On Canon Wharton’s oral response to Mr Scowen’s amendment at Synod, the Archbishops’ Council’s director of communications said: “Canon Wharton noted that a hearing sitting in private was commonplace in other disciplinary hearings such as cases involving medical professionals where confidential material was often discussed. She did not suggest that medical tribunals always sit in private simply that they often do with the media and public unable to attend.
But what Canon Wharton actually said, is: “sitting in public does not mean sitting in secret. It merely means that the public and press are not able to attend the hearing unless one of the exceptions applies. This is very commonplace in other disciplinary proceedings such as cases involving medical professionals where confidential material is often discussed.”
Canon Wharton did not say that hearings in private are commonplace. What she said was commonplace, was that tribunals sit in private unless exemptions apply. And again, there was no qualification she said that other disciplinary proceedings such as medical matters routinely sit in private. They don’t.
I was happy to give the benefit of the doubt to Canon Wharton’s oral response to Clive scowen, and also to the written report of the revision committee. After all, if the committee and Canon Wharton had been misled themselves, they could only go on the information they had received; but Canon Wharton hasn’t answered my question about who told her this information.
But the benefit of the doubt can no longer be applied. When the Archbishops’ Council’s communications director issues a statement which fails to acknowledge that – potentially inadvertent – misinformation; and instead doubles down by stating that a written text doesn’t say what the written text says; and that a recorded oral response doesn’t say what was recorded; then only one conclusion can be drawn:
It is another Archbishops’ Council lie.
- Stay tuned for my next post, in the coming days, which will explain why openness and transparency is important, and why Clive Scowen’s amendment should be passed.
I think there is a mistake in this sentence; “Telling Synod why the committee continues to oppose the amendment she said: “it is worth noting that sitting in public does not mean sitting in secret”
Sitting in private surely?
I agree, but this is a direct quote. I assume that it was a slip of the tongue.
Gavin, this is quite excellent and VERY well produced. Chris
It is wildly inaccurate. I sit as a professional conduct tribunal member (judge) for more than one of the statutory and/or professional regulators. It is one of the central principles of these tribunal proceedings that hearings are held in public unless there is good and sufficient reason to hold them in private. Applications can be made to hear the whole case in private, but these are very rarely successful, because a public interest test must always be applied, and in the vast majority of cases, this trumps any reason for hearing the entirety of the case in private.

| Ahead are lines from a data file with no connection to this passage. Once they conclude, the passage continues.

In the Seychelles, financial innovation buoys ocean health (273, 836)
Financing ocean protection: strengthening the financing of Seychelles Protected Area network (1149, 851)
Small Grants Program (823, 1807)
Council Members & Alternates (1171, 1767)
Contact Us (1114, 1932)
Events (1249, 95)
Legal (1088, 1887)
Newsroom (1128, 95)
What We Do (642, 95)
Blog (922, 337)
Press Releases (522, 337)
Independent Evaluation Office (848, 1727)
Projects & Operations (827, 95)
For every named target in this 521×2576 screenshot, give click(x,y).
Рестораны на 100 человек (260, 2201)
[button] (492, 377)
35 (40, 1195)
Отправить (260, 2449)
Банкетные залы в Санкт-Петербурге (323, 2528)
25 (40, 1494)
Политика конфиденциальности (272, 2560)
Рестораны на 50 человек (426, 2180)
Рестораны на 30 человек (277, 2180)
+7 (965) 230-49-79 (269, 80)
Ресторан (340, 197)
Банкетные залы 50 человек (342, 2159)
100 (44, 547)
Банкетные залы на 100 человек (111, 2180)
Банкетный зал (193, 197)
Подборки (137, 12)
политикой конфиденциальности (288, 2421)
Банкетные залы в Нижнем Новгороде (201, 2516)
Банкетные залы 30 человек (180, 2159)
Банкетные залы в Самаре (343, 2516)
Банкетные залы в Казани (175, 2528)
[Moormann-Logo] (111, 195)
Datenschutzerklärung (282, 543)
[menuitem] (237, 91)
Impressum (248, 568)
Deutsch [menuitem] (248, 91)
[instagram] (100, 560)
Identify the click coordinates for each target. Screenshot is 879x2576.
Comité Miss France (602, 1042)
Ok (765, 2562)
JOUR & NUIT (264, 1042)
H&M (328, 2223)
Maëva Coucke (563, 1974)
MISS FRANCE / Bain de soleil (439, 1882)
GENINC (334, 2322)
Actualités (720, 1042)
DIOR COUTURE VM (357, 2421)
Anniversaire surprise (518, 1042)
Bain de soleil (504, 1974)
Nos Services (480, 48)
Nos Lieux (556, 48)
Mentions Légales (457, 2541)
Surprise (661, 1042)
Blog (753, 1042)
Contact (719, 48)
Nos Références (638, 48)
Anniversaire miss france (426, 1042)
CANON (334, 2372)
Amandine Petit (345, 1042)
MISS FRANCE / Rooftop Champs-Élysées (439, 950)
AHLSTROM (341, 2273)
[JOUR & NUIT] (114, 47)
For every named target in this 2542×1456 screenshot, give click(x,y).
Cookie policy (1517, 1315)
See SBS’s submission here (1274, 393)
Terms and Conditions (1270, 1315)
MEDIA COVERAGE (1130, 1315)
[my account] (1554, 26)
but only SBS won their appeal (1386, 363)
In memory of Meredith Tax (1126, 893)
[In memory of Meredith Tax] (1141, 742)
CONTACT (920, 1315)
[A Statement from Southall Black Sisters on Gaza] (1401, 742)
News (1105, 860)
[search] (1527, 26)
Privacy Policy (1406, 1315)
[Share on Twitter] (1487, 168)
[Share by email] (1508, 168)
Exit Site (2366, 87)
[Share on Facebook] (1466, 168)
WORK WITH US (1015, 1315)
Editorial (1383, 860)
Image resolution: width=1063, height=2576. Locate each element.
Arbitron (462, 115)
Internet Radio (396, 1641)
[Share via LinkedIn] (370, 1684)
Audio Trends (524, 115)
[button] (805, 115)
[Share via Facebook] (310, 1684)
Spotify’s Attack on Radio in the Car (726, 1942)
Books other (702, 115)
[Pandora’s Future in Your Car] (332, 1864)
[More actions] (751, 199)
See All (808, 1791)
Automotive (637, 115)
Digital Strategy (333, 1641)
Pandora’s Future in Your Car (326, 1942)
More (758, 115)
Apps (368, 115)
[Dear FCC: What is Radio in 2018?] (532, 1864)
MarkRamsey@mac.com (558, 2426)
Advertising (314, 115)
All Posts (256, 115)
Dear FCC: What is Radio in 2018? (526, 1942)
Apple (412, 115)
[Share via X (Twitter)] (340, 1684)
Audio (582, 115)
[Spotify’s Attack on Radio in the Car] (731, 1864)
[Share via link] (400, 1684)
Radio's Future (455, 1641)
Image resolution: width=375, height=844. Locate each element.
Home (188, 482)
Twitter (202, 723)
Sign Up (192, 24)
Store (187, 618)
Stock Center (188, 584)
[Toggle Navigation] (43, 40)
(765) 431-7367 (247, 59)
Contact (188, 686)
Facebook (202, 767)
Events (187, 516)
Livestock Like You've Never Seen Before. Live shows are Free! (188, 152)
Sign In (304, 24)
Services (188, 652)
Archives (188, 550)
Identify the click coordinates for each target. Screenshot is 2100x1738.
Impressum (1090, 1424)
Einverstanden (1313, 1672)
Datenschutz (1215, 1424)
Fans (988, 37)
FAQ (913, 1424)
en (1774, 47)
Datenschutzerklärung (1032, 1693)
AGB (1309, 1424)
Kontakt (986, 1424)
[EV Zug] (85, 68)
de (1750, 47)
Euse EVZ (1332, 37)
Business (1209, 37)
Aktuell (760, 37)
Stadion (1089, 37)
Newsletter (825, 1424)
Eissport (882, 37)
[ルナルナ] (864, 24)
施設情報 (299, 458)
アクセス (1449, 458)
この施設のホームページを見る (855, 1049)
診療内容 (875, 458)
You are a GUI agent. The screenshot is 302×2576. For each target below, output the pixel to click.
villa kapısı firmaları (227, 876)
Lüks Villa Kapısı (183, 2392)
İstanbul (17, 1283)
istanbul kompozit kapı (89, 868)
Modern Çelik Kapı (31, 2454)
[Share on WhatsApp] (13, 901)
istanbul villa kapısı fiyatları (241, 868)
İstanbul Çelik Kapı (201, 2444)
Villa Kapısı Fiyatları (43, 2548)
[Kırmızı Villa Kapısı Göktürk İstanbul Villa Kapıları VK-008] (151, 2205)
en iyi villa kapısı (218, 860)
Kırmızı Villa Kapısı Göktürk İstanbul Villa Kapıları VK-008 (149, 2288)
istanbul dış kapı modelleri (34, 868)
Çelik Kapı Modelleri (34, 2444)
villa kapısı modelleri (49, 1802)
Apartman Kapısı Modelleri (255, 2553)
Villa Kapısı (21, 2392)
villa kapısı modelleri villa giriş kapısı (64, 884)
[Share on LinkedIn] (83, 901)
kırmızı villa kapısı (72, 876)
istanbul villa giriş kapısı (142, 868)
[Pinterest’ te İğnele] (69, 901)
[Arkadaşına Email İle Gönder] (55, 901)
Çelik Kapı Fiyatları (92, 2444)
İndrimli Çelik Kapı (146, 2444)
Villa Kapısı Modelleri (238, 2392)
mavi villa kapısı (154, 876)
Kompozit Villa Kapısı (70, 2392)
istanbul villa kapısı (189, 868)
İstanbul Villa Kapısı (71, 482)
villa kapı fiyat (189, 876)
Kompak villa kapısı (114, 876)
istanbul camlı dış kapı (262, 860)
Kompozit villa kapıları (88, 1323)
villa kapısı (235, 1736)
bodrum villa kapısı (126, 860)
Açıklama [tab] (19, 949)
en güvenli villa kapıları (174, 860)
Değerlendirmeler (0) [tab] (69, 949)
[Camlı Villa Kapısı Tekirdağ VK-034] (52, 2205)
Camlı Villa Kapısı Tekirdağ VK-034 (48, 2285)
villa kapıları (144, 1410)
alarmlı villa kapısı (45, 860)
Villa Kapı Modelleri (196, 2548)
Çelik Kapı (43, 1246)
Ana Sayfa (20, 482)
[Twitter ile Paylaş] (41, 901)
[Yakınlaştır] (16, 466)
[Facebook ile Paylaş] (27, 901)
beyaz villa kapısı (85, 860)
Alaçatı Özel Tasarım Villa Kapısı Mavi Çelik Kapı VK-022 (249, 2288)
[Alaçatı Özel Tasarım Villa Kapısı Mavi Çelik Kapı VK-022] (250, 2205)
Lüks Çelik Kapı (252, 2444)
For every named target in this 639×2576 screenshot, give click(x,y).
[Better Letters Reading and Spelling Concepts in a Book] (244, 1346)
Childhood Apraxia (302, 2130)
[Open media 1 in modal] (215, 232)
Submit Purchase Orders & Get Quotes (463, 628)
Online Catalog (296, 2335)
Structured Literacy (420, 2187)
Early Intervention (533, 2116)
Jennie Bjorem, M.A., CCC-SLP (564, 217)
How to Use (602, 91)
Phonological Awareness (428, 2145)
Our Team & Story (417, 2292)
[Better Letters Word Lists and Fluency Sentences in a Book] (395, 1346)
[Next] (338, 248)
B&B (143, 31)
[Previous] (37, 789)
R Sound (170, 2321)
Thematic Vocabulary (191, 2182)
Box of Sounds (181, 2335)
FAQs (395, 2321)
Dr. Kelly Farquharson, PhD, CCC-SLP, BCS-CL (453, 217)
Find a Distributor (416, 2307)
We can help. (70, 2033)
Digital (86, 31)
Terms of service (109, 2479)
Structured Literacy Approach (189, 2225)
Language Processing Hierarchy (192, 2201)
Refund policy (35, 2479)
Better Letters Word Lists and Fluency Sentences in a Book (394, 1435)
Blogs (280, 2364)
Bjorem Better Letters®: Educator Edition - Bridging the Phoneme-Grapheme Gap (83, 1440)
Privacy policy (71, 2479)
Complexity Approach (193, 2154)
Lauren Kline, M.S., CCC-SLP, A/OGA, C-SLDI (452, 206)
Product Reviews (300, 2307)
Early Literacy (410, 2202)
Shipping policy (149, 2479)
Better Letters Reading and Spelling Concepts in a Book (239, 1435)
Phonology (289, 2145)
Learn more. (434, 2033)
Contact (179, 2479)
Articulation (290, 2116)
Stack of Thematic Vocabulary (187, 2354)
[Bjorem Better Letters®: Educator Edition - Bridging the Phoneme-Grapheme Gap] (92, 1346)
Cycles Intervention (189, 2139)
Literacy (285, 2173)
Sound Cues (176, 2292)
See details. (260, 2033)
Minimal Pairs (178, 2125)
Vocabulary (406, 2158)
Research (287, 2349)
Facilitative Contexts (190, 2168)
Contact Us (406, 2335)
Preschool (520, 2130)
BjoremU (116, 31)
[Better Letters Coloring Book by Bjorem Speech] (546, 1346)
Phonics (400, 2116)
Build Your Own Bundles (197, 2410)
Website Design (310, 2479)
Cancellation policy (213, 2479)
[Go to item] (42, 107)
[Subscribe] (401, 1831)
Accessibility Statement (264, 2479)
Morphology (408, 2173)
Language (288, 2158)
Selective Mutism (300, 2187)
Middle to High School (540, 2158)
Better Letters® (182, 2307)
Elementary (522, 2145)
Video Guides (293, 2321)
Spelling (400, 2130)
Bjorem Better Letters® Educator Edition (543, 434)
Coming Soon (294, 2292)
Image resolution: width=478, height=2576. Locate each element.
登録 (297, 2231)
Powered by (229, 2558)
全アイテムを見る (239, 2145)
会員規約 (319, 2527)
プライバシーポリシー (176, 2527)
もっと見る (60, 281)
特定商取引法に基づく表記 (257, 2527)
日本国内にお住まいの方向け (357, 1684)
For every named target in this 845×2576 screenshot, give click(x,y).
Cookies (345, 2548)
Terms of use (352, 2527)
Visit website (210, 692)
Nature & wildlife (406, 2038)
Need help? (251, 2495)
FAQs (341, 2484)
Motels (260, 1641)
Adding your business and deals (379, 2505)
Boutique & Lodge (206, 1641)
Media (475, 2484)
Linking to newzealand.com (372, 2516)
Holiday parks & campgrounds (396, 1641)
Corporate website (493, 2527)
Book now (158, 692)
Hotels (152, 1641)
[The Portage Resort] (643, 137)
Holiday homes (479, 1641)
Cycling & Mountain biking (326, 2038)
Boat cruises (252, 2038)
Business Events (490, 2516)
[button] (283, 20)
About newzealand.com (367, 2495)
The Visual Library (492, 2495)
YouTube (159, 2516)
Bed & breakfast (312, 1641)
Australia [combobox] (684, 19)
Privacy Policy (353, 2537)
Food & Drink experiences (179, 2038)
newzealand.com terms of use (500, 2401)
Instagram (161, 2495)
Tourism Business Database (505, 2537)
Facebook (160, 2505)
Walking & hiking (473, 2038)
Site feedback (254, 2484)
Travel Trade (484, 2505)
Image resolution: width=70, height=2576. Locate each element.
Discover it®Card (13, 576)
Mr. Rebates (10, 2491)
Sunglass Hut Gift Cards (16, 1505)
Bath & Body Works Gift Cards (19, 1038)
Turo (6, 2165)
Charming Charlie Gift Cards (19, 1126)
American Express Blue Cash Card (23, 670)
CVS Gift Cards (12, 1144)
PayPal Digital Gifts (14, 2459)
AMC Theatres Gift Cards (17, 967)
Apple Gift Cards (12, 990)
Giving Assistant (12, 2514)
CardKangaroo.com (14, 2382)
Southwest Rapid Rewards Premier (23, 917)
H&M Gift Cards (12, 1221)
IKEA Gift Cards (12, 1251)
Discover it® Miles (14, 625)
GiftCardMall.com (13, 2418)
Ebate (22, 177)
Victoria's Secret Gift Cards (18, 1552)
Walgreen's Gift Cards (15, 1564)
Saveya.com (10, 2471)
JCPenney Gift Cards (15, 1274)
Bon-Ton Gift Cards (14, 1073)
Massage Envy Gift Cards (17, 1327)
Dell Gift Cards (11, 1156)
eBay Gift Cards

What usually happens is where there is confidential evidence or mitigating information – usually sensitive medical information about the defendant, complainant (if an individual), and/or a witness- or where there is a vulnerable witness to be protected, the part of the hearing where this evidence is disclosed and questioned is heard in private, and the remainder in public. Panels are adept at this switching during a hearing, as are counsel.
I can confidently say that the regulators I undertake this role for do not hear hearings in private just to protect the reputations of the defendant, complainant or the organisation for which they work. So it is utterly inaccurate for Canon Wharton to claim there is any precedent for a policy of private hearings as normative among the professional and statutory regulators.